**Text extract**
How to reduce system of non linear equations to a polynomial root finding problem?

Question

I have a set of 5 non-linear equations:

$w_0 + w_1 + w_2 = 1$,

$w_0v_0 + w_1v_1 + w_2v_2 = a$,

$w_0v_0^2 + w_1v_1^2 + w_2v_2^2 = a^2 + b^2$,

$w_0v_0^3 + w_1v_1^3 + w_2v_2^3 = a^3 + 3ab^2$,

$w_0v_0^4 + w_1v_1^4 + w_2v_2^4 = a^4 + 6a^2b^2 + 3b^4$,

Where $v_0 = a$. I want to express the values of $w_0,w_1,w_2,v_1,v_2 $in terms of $a,b,$ and $c = w_1/w_2,$ where c is a root of a polynomial of c parametrized by a and b. I know I can do this for the case of $v_0 = 0$, but I can't manage to do it it for $v_0 = a$. Could anyone help me figure this out, or more generally to reduce the system to a root finding problem of a polynomial (that is not necessarily a polynomial of $c = w_1/w_2)$. Any tips would also be much appreciated.

Answer 1

MATLAB has isolate command which does this kind of operations. You can arrange your equations according to any variable by using this command.

Answer 2

For $a \ne 0$, Mathematica gives the solutions $$ (w_1,w_2,w_2,v_0,v_1,v_2) = (0, \frac{1}{2},\frac{1}{2}, a, a \pm b, a \mp b) \, . $$

**Supplied entries**

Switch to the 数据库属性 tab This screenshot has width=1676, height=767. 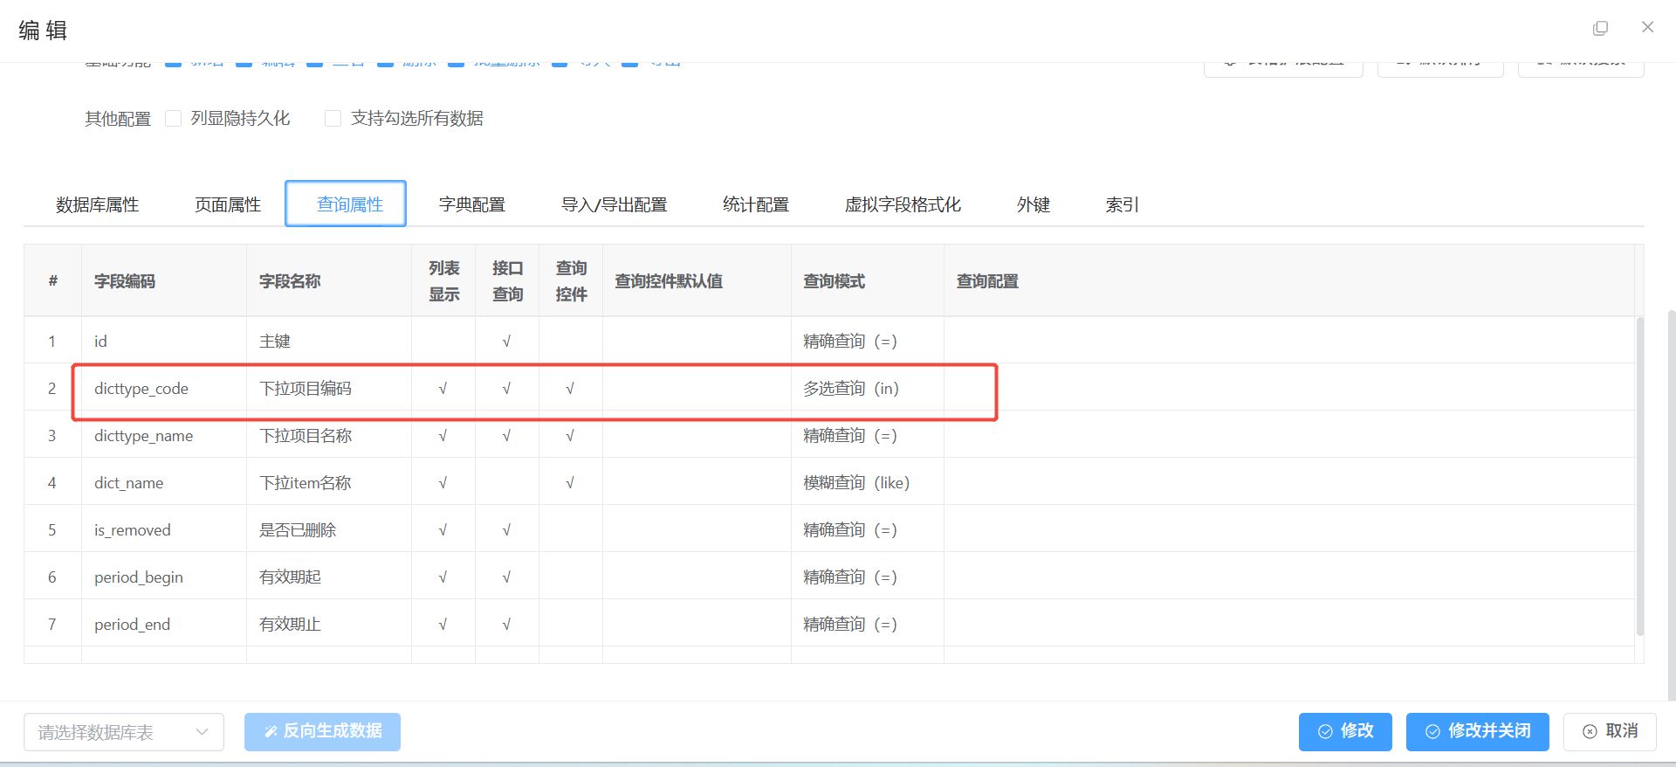click(x=97, y=204)
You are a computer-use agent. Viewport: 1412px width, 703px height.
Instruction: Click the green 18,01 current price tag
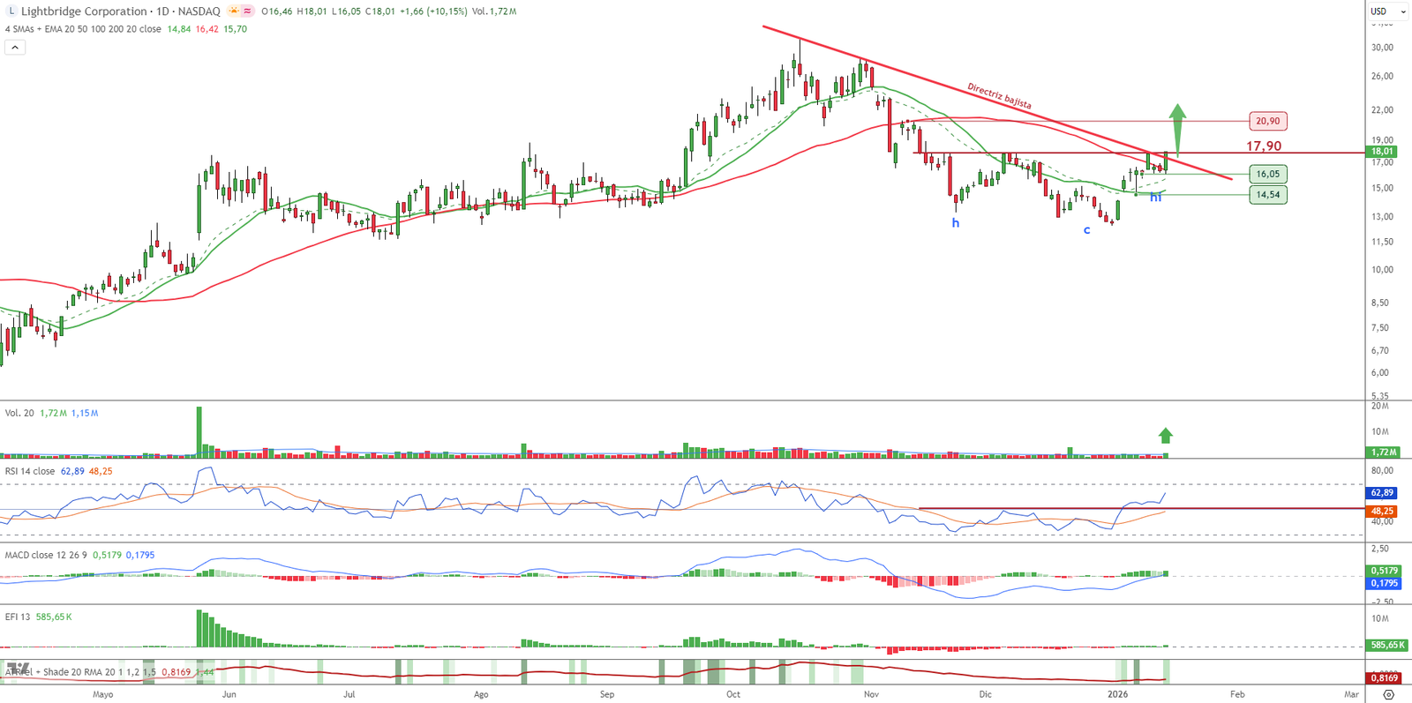(x=1381, y=152)
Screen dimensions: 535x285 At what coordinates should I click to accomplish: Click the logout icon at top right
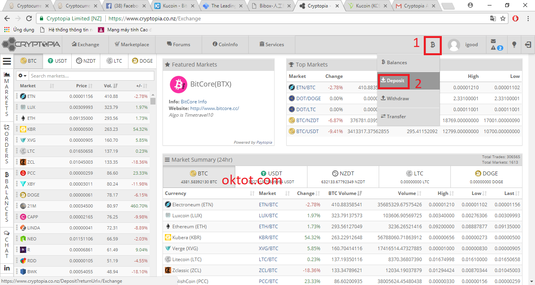528,45
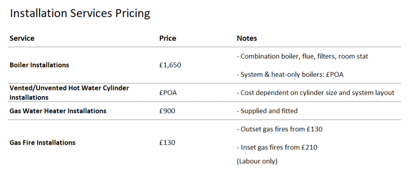Click the (Labour only) text

click(x=257, y=161)
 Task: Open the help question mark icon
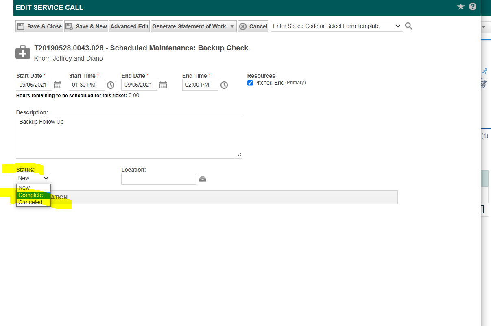click(x=472, y=7)
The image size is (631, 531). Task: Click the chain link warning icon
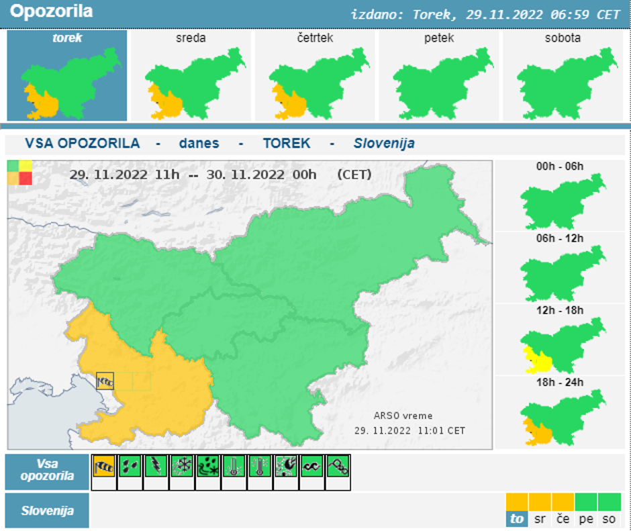pyautogui.click(x=338, y=467)
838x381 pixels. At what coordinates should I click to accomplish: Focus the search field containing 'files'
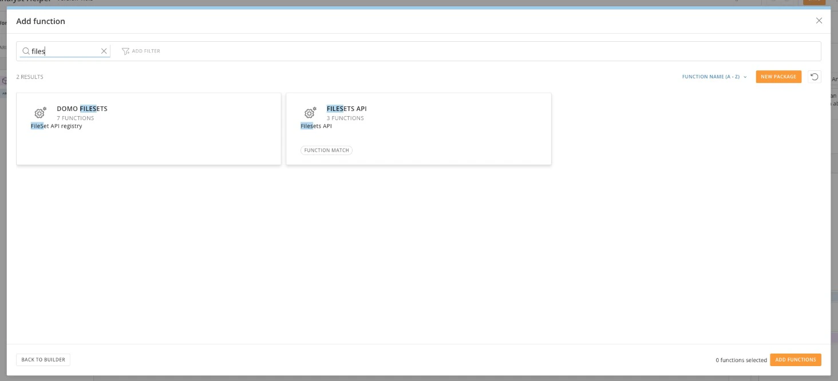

**What is expected**
Please answer these from the forum thread:
(a) How many non-linear equations does the asker's set contain?
(b) In the question, what is $v_0$ set equal to?
(c) Which MATLAB command does the first answer name?

**Task response**
(a) Five.
(b) $a$.
(c) The isolate command.